Само собой разумеется, ни одно музыкальное произведение не имеет совершенно определенного образного, тем менее идеологического содержания. Правда, сам автор может вкладывать, так сказать, некоторую программу в свою музыку; больше того, — иногда музыкальное произведение прямо относится к музыкальной программе (пример — Берлиоз), и публике раздается определенная напечатанная словами шпаргалка для его понимания. Эта музыка в некоторых случаях, например у Штрауса, достигает большой тонкости. Но именно потому, что она не дает достаточной свободы фантазии зрителя, она невольно кажется уступающей чистой музыке.
Чистая музыка, как утверждал Бетховен, всегда идейна, то есть имеет какой-то внутренний порядок динамики и эмоций и производит весьма определенное, хотя и не передаваемое словами, впечатление.

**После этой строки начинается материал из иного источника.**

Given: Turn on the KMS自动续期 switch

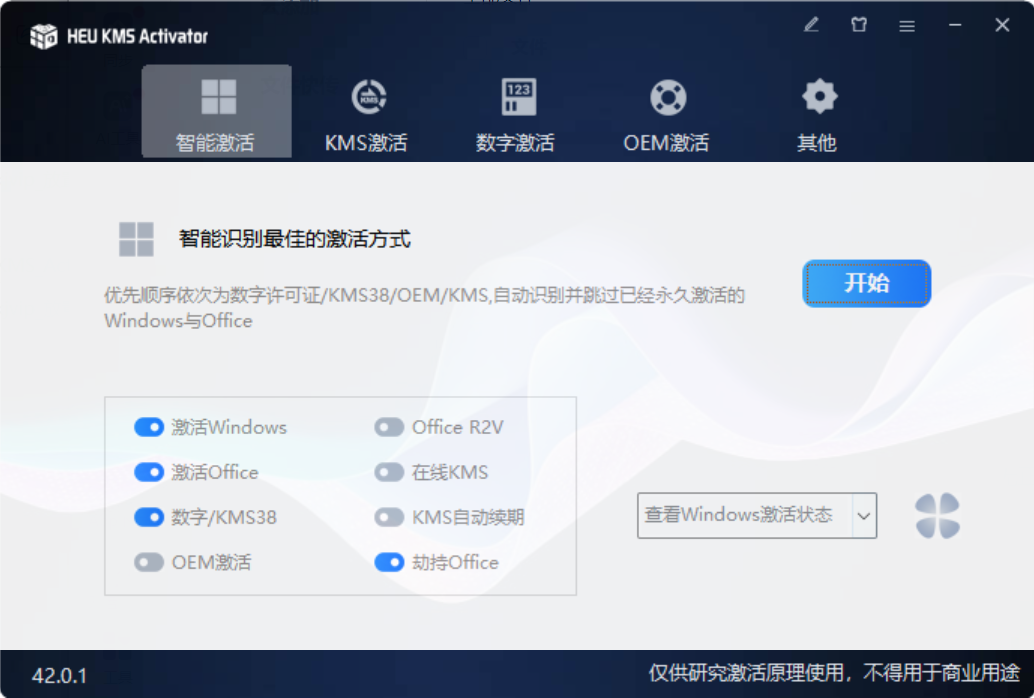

Само собой разумеется, что впечатление это у разно даровитых натур будет различно. Одни удовлетворяются только звучанием и известным неясным перемещением сил и эмоций внутри своего сознания или своего полусознания, другие видят, слушая музыку, известную смену видений, часто совершенно хаотических, наподобие, например, разорванного сна; третьи, в особенности при повторном слушании какой-либо музыки, уловив ее основную идею, до некоторой степени художественно развертывают эту линию видений, которые получают в таком случае уже нечто аполлоническое, по терминологии Ницше5, то есть чистая музыка получает то дополнение, которое она грубовато имеет в оперной сцене, в чрезвычайно тонком спектакле, который фантазия человека развертывает перед ним под ее аккомпанемент и диктовку. Наконец, у некоторых такого рода видения могут превращаться в нечто вроде законченной драмы или поэмы. Если подобный слушатель захочет выразить, что представлялось ему под влиянием музыки, то он никогда не должен выдавать это за действительную расшифровку музыки. Мы имеем несколько абсолютно классических образцов этого субъективно-поэтического перевода музыки на язык поэзии. Укажу только на изумительные страницы Гейне, в которых он делает такой перевод музыки Паганини6, и на еще более изумительные страницы Гофмана, в которых он перелагает таким образом некоторые страницы Бетховена, Моцарта, Глюка7 и т. д. Гораздо менее таких произведений, в которых это делалось бы в стихотворной форме, и при этом форме, хранящей своеобразные отзвуки самих ритмов, самих мелодий, которые звучали в музыкальном произведении. Между тем подобный прием казался бы очень естественным.